Overseas Chinese Democracy Coalition and Wei Jingsheng Foundation’s
Letter Calling for Removing Mao ZeDong’s Picture from TianAnMen Square

Dear Friends:

As you know, the 1936 Olympic Games were hosted by the Nazi Party in
Germany. Being awarded the Olympics encouraged the Nazis, and no one
did anything to stop them from holding the games. They then went on to
kill 20 Million innocent people.

Do you know who will be hosting the 2008 Olympics?

It will be hosted by Mao Zedong’s party, the Chinese Communist Party,
the same party that killed over 80 million innocent people.

Mao Zedong’s picture today still hangs on the Gate of Eternal Peace at
Tiananmen Square.

In the name of the Olympic Games, and in order for the conscience of
humankind to know peace, we ask you to please write the IOC and demand
that the Chinese Government keep the promises it made in order to
obtain the 2008 Olympic Games.

Those promises included improving human rights conditions in China,
releasing political prisoners, and allowing free speech.
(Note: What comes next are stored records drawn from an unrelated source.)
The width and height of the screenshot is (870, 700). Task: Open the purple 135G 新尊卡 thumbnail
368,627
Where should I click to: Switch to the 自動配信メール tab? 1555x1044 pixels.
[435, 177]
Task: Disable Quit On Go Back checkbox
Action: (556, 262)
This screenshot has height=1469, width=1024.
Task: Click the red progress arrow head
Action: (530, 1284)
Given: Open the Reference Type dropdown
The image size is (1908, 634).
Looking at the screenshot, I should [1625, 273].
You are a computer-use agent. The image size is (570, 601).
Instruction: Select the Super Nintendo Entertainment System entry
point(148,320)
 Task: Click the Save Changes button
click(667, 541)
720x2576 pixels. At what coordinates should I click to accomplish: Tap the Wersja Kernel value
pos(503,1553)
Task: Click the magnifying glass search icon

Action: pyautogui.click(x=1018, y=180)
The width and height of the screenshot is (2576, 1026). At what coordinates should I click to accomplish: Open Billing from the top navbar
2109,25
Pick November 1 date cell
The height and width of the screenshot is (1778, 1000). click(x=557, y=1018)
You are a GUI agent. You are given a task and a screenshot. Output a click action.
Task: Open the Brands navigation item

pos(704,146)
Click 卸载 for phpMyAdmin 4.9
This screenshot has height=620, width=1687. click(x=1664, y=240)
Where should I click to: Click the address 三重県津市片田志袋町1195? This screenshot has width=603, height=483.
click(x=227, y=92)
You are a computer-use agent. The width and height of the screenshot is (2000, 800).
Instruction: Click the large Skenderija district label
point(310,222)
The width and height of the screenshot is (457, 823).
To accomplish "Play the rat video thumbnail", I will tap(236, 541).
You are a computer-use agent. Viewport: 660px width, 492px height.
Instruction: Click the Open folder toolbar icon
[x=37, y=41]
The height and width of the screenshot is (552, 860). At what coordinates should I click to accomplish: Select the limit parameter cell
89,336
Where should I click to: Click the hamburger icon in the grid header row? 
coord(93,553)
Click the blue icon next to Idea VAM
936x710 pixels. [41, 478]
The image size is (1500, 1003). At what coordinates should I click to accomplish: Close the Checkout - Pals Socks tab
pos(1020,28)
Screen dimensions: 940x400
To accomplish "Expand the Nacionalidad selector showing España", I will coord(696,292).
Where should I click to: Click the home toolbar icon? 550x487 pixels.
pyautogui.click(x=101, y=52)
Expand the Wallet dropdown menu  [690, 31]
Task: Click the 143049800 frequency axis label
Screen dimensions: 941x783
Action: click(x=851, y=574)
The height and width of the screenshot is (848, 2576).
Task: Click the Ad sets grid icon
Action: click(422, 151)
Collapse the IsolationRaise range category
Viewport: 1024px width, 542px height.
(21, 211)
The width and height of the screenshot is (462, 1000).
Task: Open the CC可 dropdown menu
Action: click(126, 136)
And further we ask that for 17 days in August 2008, the picture of Mao
Zedong be taken down off the Gate of Eternal Peace and replaced with
the Olympic emblem of the five rings.

Please write to Jacques Rogge, President of the International Olympic
Committee. He is obliged to press the Chinese Government to honor the
promises they made when applying for the 2008 games, and encourage
them to show good will by taking this photo of Mao Zedong down.

Wei Jingsheng
Wei Jingsheng Foundation
Overseas Chinese Democracy Coalition

IOC contact information:
Mr. Jacques Rogge
President International Olympic Committee
Chateau De Vidy
Case Postale 356
1007 Lausanne, Switzerland
Fax- +41 21 621 6216

Personally, I’m for boycotting the Games altogether.


About artnexus

art-lover photographer
This entry was posted in civil liberties, culture, environment, politics, thoughts, Tibet and tagged , , , , , . Bookmark the permalink.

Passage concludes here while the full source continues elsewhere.